» TASK DESCRIPTION
Begin with the first line of the entries below. Copy each line exactly, stopping after the one that contains "ΔΙΑΦΟΡΟΙ ΠΕΛΑΤΕΣ ΧΟΝΔΡΙΚΗΣ (101, 274)".

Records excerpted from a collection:
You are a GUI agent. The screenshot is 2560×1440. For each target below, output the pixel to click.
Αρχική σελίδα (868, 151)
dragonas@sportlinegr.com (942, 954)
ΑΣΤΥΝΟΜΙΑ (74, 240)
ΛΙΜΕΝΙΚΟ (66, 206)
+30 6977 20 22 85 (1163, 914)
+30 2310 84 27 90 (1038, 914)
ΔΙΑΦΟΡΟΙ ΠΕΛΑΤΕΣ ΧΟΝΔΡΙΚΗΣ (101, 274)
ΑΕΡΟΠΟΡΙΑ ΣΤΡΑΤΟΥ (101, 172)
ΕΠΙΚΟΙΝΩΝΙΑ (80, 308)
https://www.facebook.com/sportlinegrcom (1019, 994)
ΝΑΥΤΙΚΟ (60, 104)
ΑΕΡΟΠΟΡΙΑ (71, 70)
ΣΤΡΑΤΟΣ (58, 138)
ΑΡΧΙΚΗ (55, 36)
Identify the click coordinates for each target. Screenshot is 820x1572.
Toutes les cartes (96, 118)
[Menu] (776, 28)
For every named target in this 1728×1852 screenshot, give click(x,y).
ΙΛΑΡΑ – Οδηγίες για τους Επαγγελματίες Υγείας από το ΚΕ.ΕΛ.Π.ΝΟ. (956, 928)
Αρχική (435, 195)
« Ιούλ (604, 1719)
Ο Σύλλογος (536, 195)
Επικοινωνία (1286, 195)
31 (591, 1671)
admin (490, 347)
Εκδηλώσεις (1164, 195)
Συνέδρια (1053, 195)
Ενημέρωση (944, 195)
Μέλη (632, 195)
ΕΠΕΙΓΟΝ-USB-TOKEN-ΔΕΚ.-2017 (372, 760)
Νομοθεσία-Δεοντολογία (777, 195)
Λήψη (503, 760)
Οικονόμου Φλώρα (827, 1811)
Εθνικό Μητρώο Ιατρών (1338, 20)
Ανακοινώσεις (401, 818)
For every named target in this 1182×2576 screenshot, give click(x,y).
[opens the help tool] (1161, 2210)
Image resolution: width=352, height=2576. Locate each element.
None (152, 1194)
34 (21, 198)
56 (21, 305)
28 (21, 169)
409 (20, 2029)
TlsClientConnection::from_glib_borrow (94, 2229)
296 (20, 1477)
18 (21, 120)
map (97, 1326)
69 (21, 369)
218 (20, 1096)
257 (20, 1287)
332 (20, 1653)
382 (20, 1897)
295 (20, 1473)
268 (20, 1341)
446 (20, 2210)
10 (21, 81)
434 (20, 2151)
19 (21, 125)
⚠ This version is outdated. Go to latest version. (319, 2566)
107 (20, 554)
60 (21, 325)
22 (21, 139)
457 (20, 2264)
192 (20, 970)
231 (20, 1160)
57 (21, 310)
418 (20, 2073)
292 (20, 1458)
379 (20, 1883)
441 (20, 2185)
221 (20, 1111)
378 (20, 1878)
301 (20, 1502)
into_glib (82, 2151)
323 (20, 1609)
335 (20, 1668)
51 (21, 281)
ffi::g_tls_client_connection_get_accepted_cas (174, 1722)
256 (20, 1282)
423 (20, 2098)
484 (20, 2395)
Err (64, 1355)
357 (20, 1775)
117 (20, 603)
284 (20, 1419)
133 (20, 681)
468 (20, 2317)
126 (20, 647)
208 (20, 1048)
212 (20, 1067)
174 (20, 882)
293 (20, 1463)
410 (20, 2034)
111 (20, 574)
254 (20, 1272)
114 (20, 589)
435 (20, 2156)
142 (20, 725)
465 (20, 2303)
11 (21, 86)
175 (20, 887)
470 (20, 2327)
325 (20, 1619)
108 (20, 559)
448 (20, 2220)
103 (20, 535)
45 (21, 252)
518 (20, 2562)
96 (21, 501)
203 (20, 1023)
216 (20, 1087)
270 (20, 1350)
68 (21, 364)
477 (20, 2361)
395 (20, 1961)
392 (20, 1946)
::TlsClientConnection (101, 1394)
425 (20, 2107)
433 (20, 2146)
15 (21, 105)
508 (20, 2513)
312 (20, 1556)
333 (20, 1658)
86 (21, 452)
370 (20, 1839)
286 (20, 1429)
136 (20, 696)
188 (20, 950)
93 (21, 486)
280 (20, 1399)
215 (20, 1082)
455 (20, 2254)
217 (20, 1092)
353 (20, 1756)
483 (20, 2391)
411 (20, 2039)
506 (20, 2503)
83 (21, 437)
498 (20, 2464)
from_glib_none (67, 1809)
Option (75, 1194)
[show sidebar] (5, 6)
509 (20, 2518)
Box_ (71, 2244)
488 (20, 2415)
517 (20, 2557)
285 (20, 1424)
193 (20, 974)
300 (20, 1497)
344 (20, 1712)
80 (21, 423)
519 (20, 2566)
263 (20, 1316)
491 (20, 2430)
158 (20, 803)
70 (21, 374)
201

» EXPECTED ANSWER
You are a GUI agent. The screenshot is 2560×1440. For each target below, output the pixel to click.
Αρχική σελίδα (868, 151)
dragonas@sportlinegr.com (942, 954)
ΑΣΤΥΝΟΜΙΑ (74, 240)
ΛΙΜΕΝΙΚΟ (66, 206)
+30 6977 20 22 85 (1163, 914)
+30 2310 84 27 90 (1038, 914)
ΔΙΑΦΟΡΟΙ ΠΕΛΑΤΕΣ ΧΟΝΔΡΙΚΗΣ (101, 274)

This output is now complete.